[課題の条件] Clojureのシーケンス操作を扱う記事を、示された最後の文の後から書き継ぎなさい。

[抜粋]
シーケンス操作の簡単なまとめ
どういう記事?
コード書く度にシーケンス関係で「アレってどうやって書くんだっけ...?」となることが増えてきたので、チートシートとしてまとめようと思い、作成したのがこの記事となります。
シーケンスの種類
さて、そもそもシーケンスとはなんでしょうか?
以下の書籍によると、シーケンスはclojure.lang.ISeq
のインスタンスを指すようです。
しかし、これらをすべて日常で使うわけではないので、今回の記事では代表的なものに絞りたいと思います。
遅延シーケンスなどについては、(自分に)需要がでてきたらまとめるかもしれません。
この記事で扱うシーケンスについて
この記事では、以下のシーケンスが対象となります。
- リスト
- ベクタ
- マップ
- セット
シーケンスの操作について
さて、ここから各パターン事に記載していきます。
イメージは逆引き(Clojure初心者故にそこまでの精度はないですが)。
各シーケンスを作成する
各シーケンスを作成するには以下のような関数を使用して行います。
作成したいシーケンスの種類によって、それぞれ関数が用意されている感じです。
- リストは
list
関数 - ベクタは
vector
関数 - マップは
hash-map
関数 - セットは
hash-set
関数
(list 1 2 3)
;; (1 2 3)
(vector 1 2 3)
;; [1 2 3]
(hash-map :a 1 :b 2 :c 3)
;; {:c 3, :b 2, :a 1}j
(hash-set 1 2 3)
;; #{1 3 2}
なお、以上の出力結果を見ても分かる通り、マップとセットに関しては順序が保証されません。
文字列の場合の順序保証はどうでしょうか?
(list "a" "b" "c")
;; ("a" "b" "c")
(vector "a" "b" "c")
;; ["a" "b" "c"]
(hash-map :a "a" :c "c" :b "b")
;; {:c "c", :b "b", :a "a"}
(hash-set "a" "c" "b")
;; #{"a" "b" "c"}
ん?
マップとセットは、アルファベット順にソートされている?
マップやセットを順序保証ありで作成する
簡単にAIに聞いた感じでは、アルファベット順のソートというわけではないようです。

[与えられた資料]

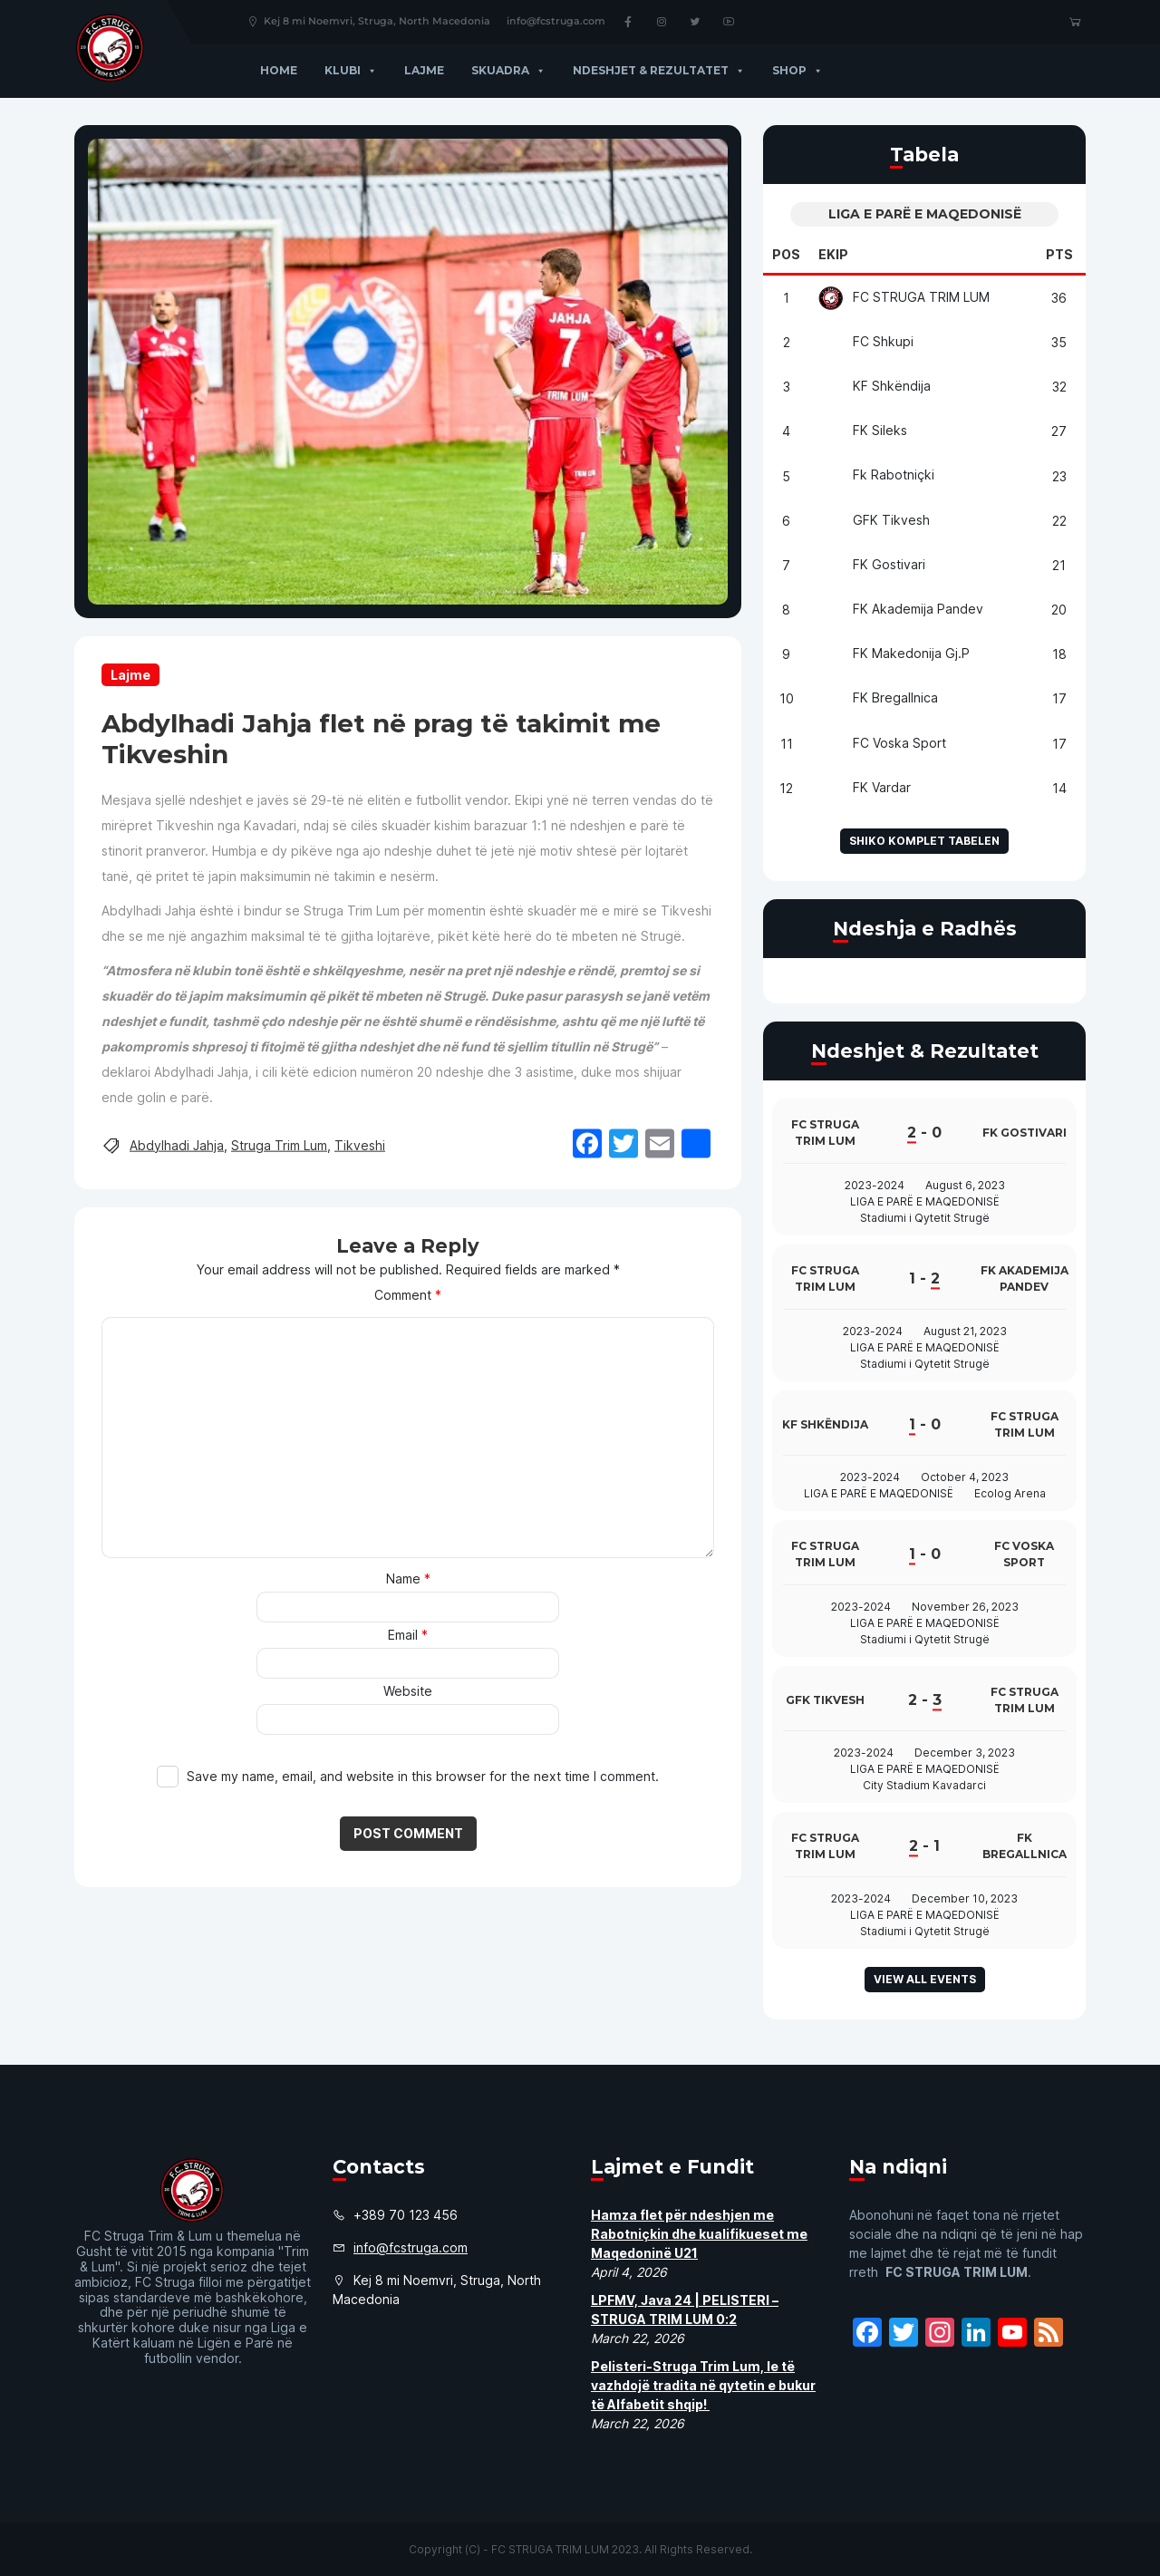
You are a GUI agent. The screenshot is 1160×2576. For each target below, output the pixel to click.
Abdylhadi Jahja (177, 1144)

[解答]
以下のようにソートしてから生成する専用の関数が存在しているくらいなので、おそらく偶然的な結果と思われます。
ソートした状態でマップやセットを作成する場合は、以下のようにする必要があります。
(sorted-map :a "a" :c "c" :b "b")
;; {:a "a", :b "b", :c "c"}
(sorted-set "a" "c" "b")
;; #{"a" "b" "c"}
マップやセットの順序をカスタムで指定して生成するやり方
なお、sorted-map-by
やsorted-set-by
を使用すれば、順序をカスタムした上でマップやセットが作成できます。
使い方は簡単で、与えたい要素の前に比較関数(comparator)を渡すだけ。
(sorted-map-by comparator & keyvals)
(sorted-set-by comparator & keys)
(sorted-set-by < 1 2 3 4)
;; #{1 2 3 4}
(sorted-set-by > 1 2 3 4)
;; #{4 3 2 1}
マップについては<
や>
をわたしてもソートできませんでした。
どうやらcompare
を使わないとできない模様。
(sorted-map-by < :a 1 :b 2 :c 3)
;; => Execution error (ClassCastException)
;; compareなら比較が可能
;; キーに対してソートする模様
(sorted-map-by compare :a 7 :c 1 :b 3)
;; {:a 7, :b 3, :c 1}
さて、「急にでてきたcompare
とはなんぞや?」となったので、軽くどのような関数であるかを調査しました。
(compare 1 2)
;; -1
(compare 2 2)
;; 0
(compare 3 2)
;; 1
(compare "a" "b")
;; -1
(compare "b" "b")
;; 0
(compare "c" "b")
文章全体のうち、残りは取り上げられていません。